Laurence has four basic rules for getting started and they are worth repeating (in condensed form): 1. Read the recipe from start to finish before you begin cooking. 2. Buy the best ingredients you can. 3. Do your “mise en place,” (French for the prep work) first – the chopping, measuring, assembling all the right utensils. 4. Taste your food before you take it to the table and adjust seasonings if necessary.
If the weather outside is frightful or if you feel you and the family need a healthful boost, nothing works like homemade chicken noodle soup. Here’s the Blue Jean Chef’s recipe. It might becomes your favorite. I’d serve this soup with hot crusty bread and butter and a quality Riesling wine.
Basic Chicken Noodle Soup
(serves 8-10)
1 tablespoon olive oil
1 onion, finely chopped (about 1 cup)
2 carrots, fine chopped (about 1 cup)
2 ribs celery, finely chopped (about 1 cup)
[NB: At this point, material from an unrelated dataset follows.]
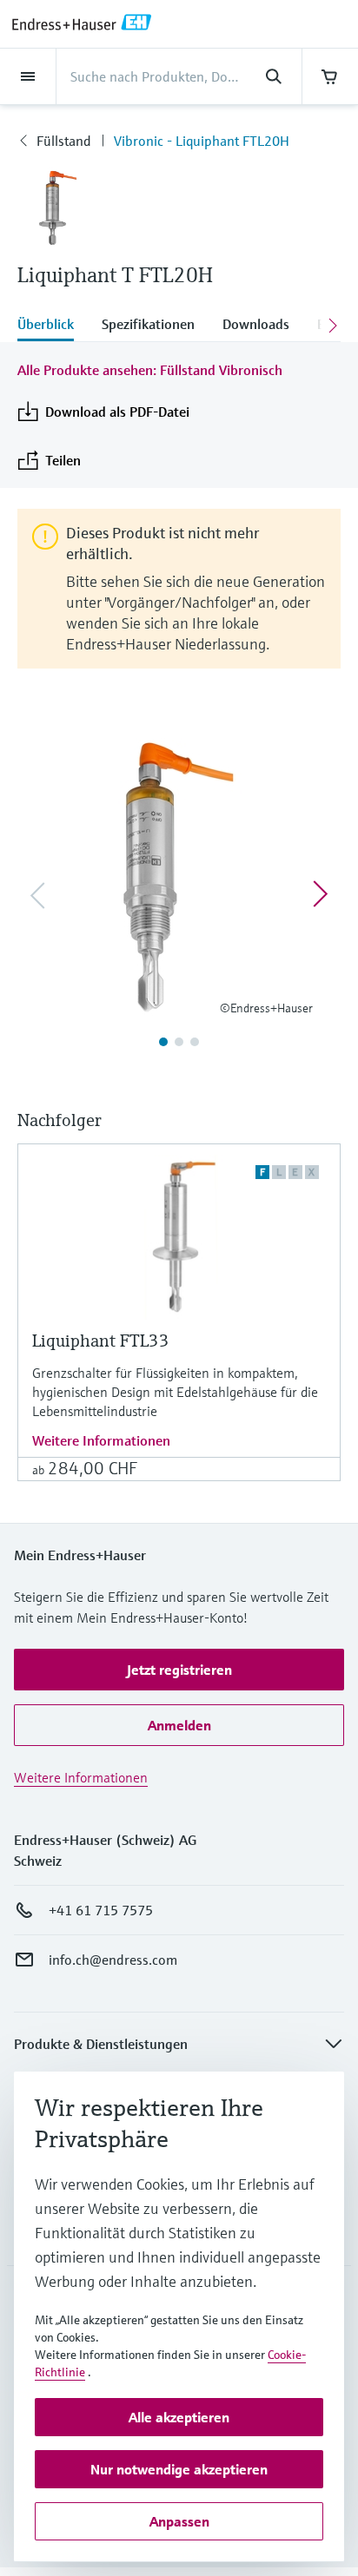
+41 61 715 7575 (101, 1910)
2 cloves garlic, finely chopped
½ teaspoon dried thyme
1 bay leaf
2 quarts good quality store-bought or homemade chicken or vegetable stock
3 cups shredded cooked chicken
1 ½ wide egg noodles (uncooked)
salt, to taste
freshly ground black pepper
¼ chopped fresh parsley
Heat a stockpot or Dutch oven over medium heat. Add the olive oil and lightly saute the onion, carrot and celery until tender, about 6-8 minutes. Add the garlic, thyme and bay leaf and cook for another minute. Add the chicken stock and bring to a simmer. Simmer for about 20 minutes. Add the cooked chicken and noodles to the pot and cook until noodles are al dente, about 6-8 minutes. Remove the bay leaf from the soup, season with salt and pepper, add parsley and serve immediately.
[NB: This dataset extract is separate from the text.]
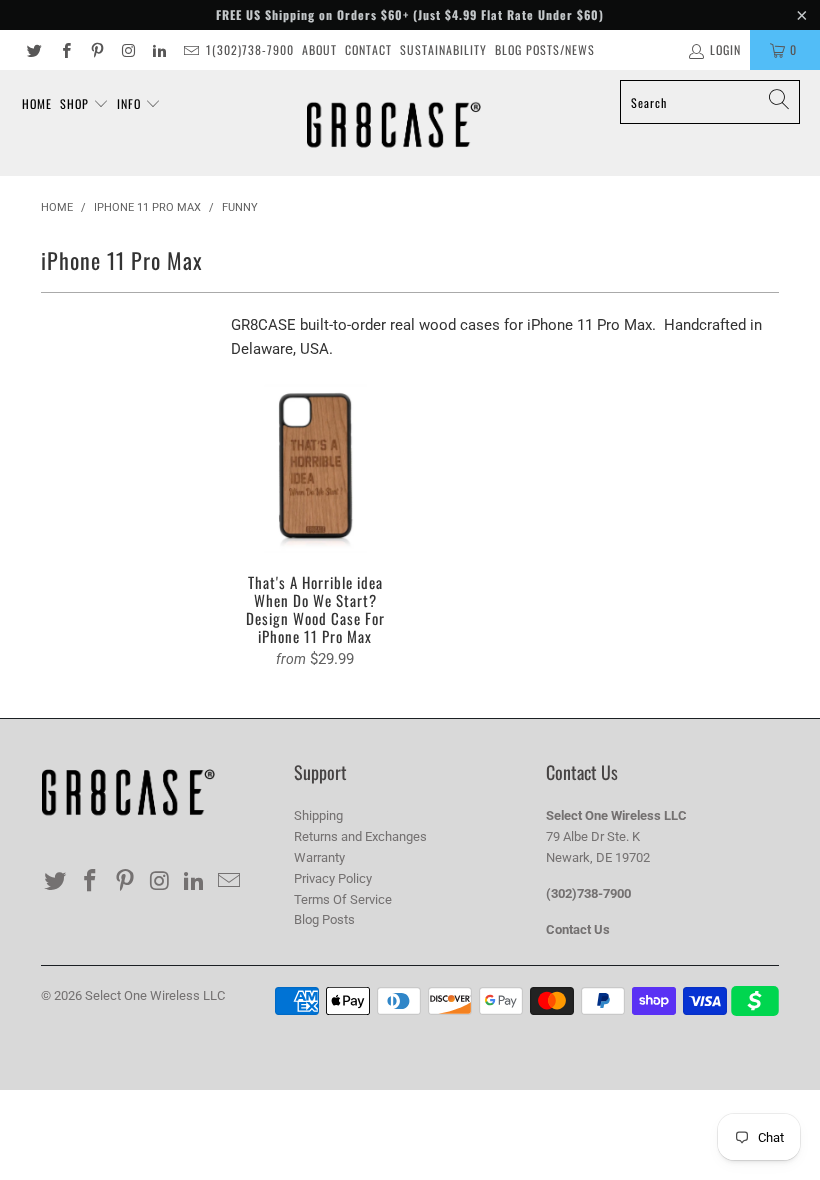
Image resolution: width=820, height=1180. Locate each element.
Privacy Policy (333, 878)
Chef’s Notes: It is critical that you use a good stock. If you don’t make your own, buy the best you can. You might want to buy twice as much stock as you need and reduce it to half its original volume by boiling to concentrate the flavor. You cook the vegetables first to establish the flavor. The cooked chicken you add to the soup can be grilled chicken, pan fried, or baked. Cooking the noodles in the soup will make the soup a little cloudy but will give the noodles more flavor. But the noodles absorb liquid, so the next day when you reheat any leftover soup you may have to thin it with a little more broth. The soup will still be delicious.
(Comfortable in the Kitchen by Meredith Laurence. Walah! Publishers, $24.95).